WebTV, a TV set-top box and related service that provides Internet access through television, has historically been targeted at non-PC users interested in simple Web surfing. Microsoft bought the company in 1997 and has focused many of its TV efforts around the company.
Last week, new WebTV Plus and Classic set-top boxes were announced, along with upgrades to the WebTV service. The new versions of the TV set-top boxes will be out this summer, WebTV said.
However, although the devices now support many multimedia technologies, WebTV confirmed that the new boxes are still not compatible with the most current version of Real Networks RealAudio streaming media player, and they also don't support Web applications written in Sun Microsystems' Java, despite the prominence of these multimedia technologies in the overall Internet landscape. In recent studies, Real Audio was pegged as the No. 1 media player. Java-developed functions include popular Java-enabled stock tickers and other "applets."

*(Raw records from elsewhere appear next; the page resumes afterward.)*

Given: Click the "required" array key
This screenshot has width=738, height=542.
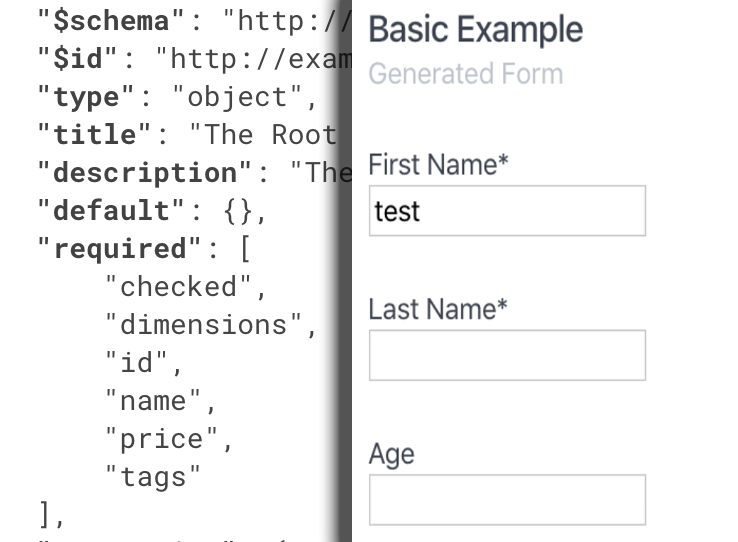Looking at the screenshot, I should (x=120, y=249).
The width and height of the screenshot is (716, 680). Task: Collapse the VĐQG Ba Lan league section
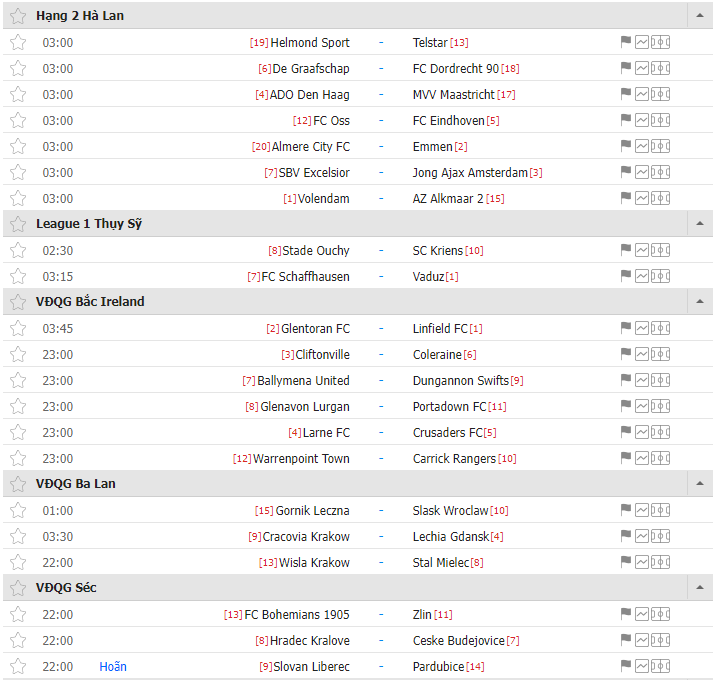[x=699, y=484]
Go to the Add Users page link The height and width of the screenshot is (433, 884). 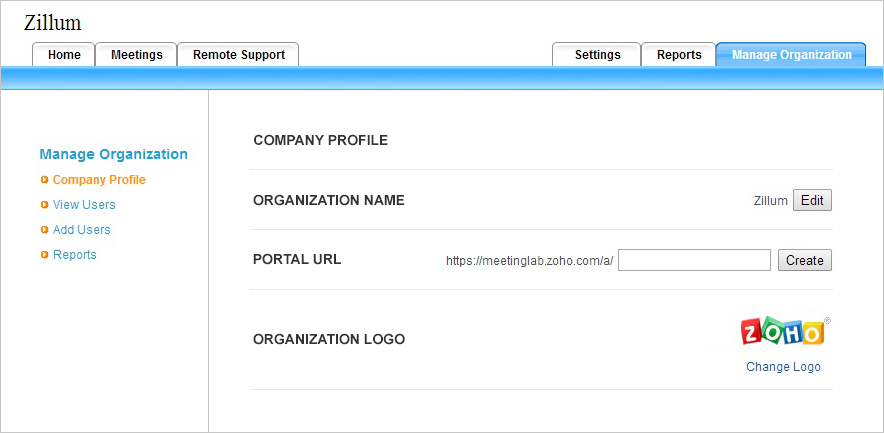coord(82,230)
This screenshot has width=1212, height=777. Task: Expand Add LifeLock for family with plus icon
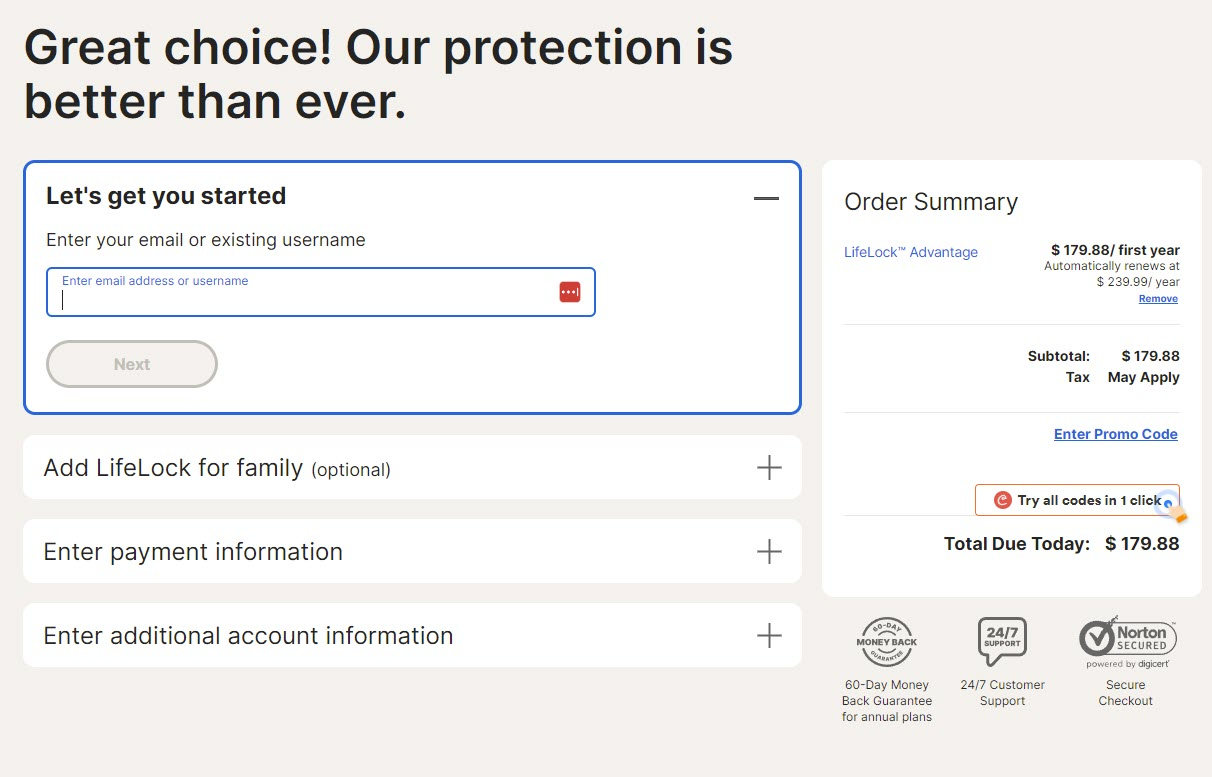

Late last year, in response to complaints from users, former president and co-founder Steve Perlman promised subscribers support for RealAudio in the 1999 generation of the WebTV hardware. He maintained that the memory requirements for Java were still too taxing to implement in its current format. Perlman has since left the company.
WebTV has been criticized both by its subscribers and outside observers for failing to support the features. The controversy has been heightened by the fact that Microsoft has had ugly fights with Real Networks and Sun regarding the technologies, the latter of which is still in the courts.
"We need these things now and they have taken too long," wrote one WebTV user in an email to CNET News.com. "They keep saying 1999, but I need it now. I and hundreds of other people asked for it last year, and we are still asking for it."
For its part, WebTV has asserted that the limited memory capacity of its set-top box presented technical challenges in implementing any additional features. Adding more memory would raise the cost of the box, WebTV argued.
Last week, the newest versions of these set-top boxes were announced, coinciding with news of Perlman's departure from the company. The upshot: Even the new, higher-end WebTV Plus set-top box, which offers greatly expanded memory capacity, does not yet support any of the newer versions of Real Audio.
A WebTV spokesman dismissed assertions that development has been delayed. "WebTV's development efforts for Windows Media Player, RealAudio, and Java continue as planned," the spokesman said, declining to comment further.
The WebTV service is made of three core components: hardware, Internet service, and client software, a spokesman said. While the hardware and service were updated last week, software development is a much longer and involved process, he said.
"There is a limitation based on the hardware units. It's definitely a challenge," said Sharon Frinks, group product marketing manager at WebTV, last week. The newest WebTV Plus box can be upgraded through a software download, she said. Unlike a full-fledged computer, WebTV hardware cannot be upgraded by the user. The box can only be updated through periodic service updates from WebTV. "One of the reasons for the memory configuration is to allow us to provide upgrades to current subscribers."
Change in strategy?
Technical issues clearly rank high among the reasons the technologies have not yet been adopted, but many observers believe that political issues have been a factor as well. Microsoft's role in determining the direction of WebTV has been on the rise, sources say, and has resulted in widespread shifts in strategy, possibly including Perlman's recent departure from the company.
"There's a greater Microsoft element to the company strategy now," said Sean Kaldor, an analyst with International Data Corporation. "It was out of Perlman's control."
In fact, sources within WebTV confirm that Microsoft's relationships with both Sun and Real Networks is one of the causes of the delays. "Ever since WebTV was purchased by Microsoft, Real Audio has been hesitant to do anything with us," a WebTV source said. "Negotiations are difficult, because there's not a lot of trust." Real Networks executives could not immediately be reached for comment.
Some speculate that WebTV's original mandate of providing simple Internet access has become overshadowed by its role in Microsoft's larger strategy for dominance in the cable and digital television space. "The old WebTV focus of easy Internet access is gone. The funeral was two weeks ago," said one industry source familiar with WebTV's plans, referring to the recently announced WebTV set-top boxes.
"With WebTV, Microsoft will be able to get into the rest of homes in the world," he said. "I don't expect to see Real support anytime soon."